The state budget needs some $4 billion in foreign loans to
help plug a budget deficit estimated to reach 4.9 percent of
gross domestic product.

Aberson also said both the government and legislators had been
slow in campaigning for the necessity of raising fuel prices.

"This should have been done during campaigning (for the
general election)," he said.

Aberson also said the House must continue monitoring the
subsidies to ensure they reach their intended targets.

The government intends to provide fuel subsidies only for
kerosene for poor households, gasoline and diesel for public
transportation and state electricity firm PLN.

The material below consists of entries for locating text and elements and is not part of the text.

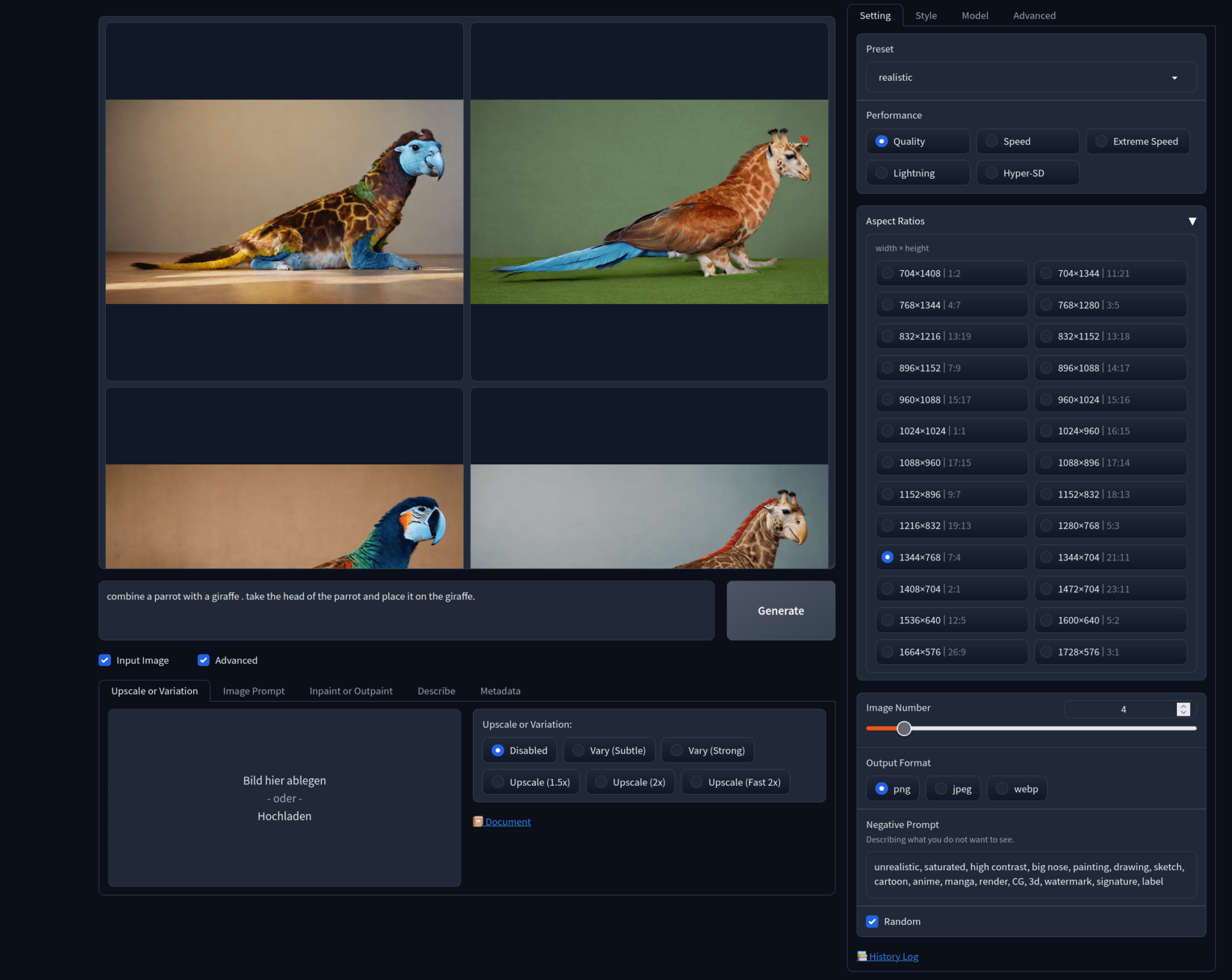1232x980 pixels.
Task: Switch to the Model tab
Action: click(x=974, y=15)
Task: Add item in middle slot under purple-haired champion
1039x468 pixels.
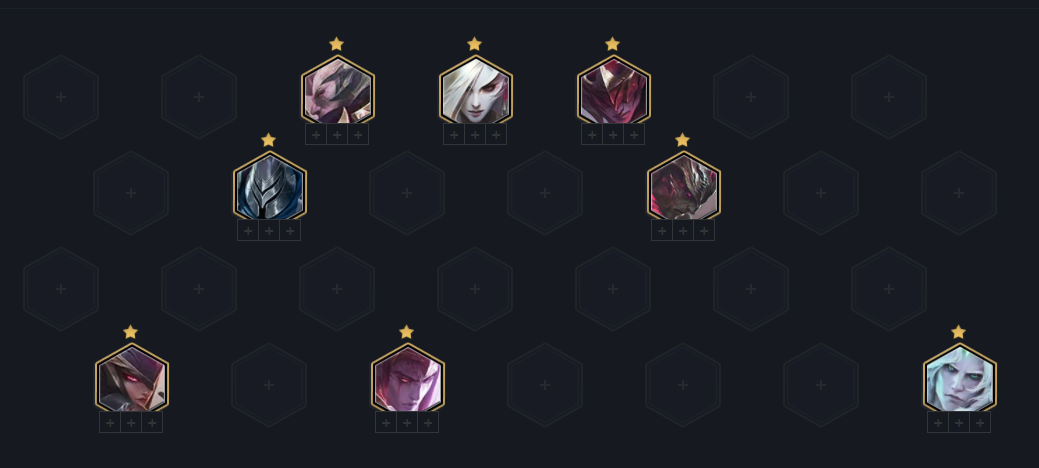Action: tap(407, 422)
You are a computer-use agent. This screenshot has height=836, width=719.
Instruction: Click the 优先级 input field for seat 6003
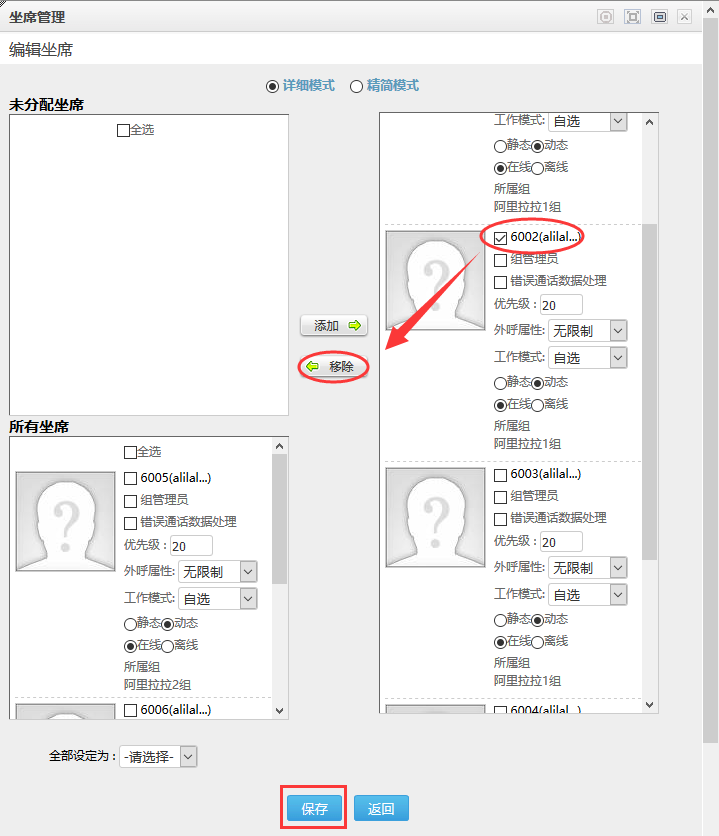pos(561,542)
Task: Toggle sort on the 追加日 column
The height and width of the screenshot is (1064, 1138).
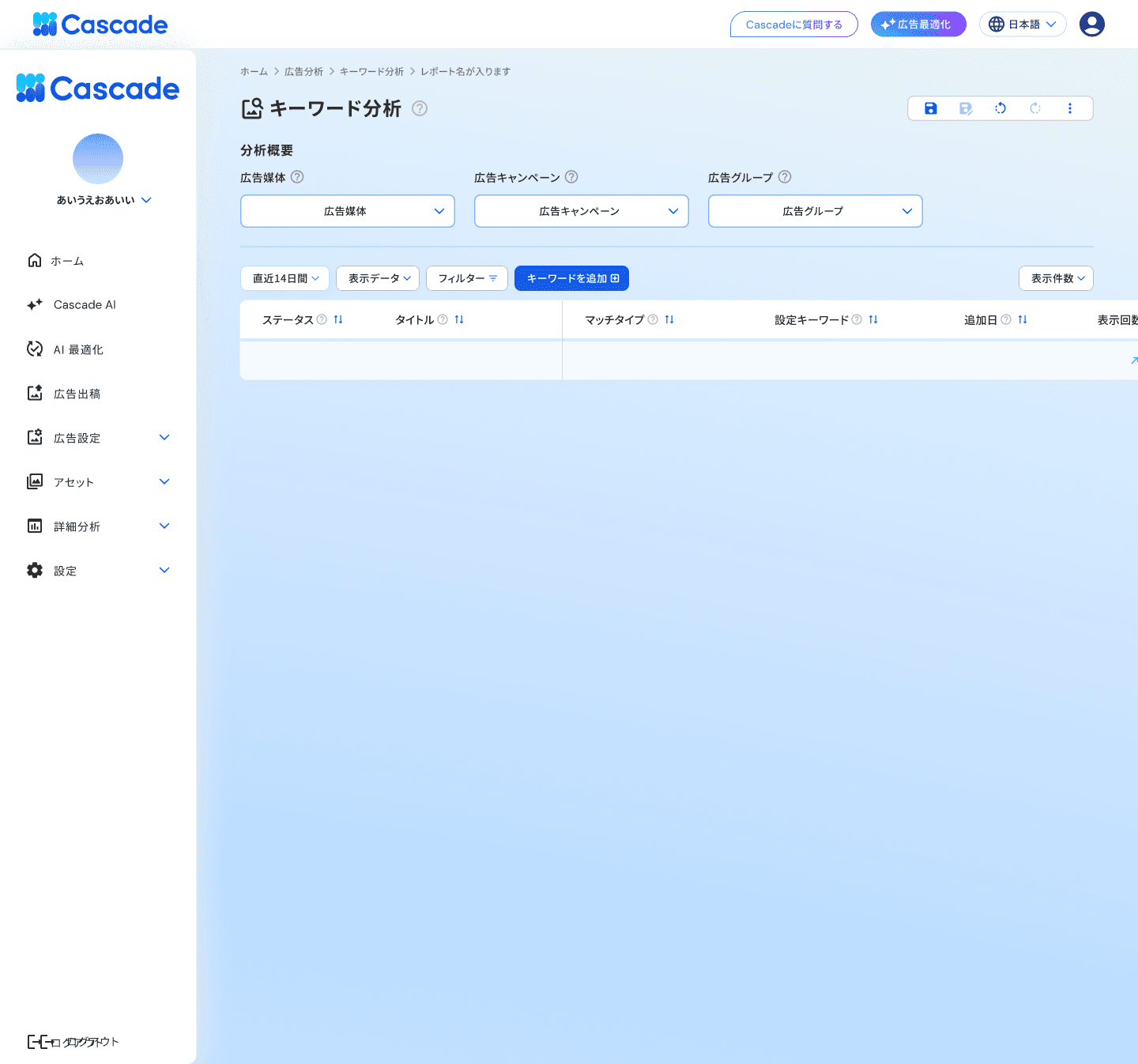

The legislators also pushed the government to boost tax
revenue so the country's tax ratio would increase to 14 percent
from the current level of around 10 percent.

"There's still huge potential for this," said Aberson,
pointing out that some 40 percent of taxes had not gone into the
state's coffers.

But director general of taxation Mahfud Sidik said it was
difficult for the government to raise taxes given the current
economic situation, as any large increase in taxes could
discourage investment and limit the creation of new jobs.

"But according to my personal judgment, a 9 to 13 percent
increase in taxes is still feasible. Not more than that," he
said.

The government has proposed tax revenue of Rp 97.8 trillion in
the nine-month state budget draft.

Mahfud admitted strong political pressure in drafting the
state budget.

"We're trying to preserve macroeconomics interests while at
the same time also trying to accommodate political interest," he
said.

"There's an art to this process. Both the government and the
House are still in the learning process of balancing these two
interests.

"I think this should be positive to foreign investors because
this reflects a greater democracy in our country," he said.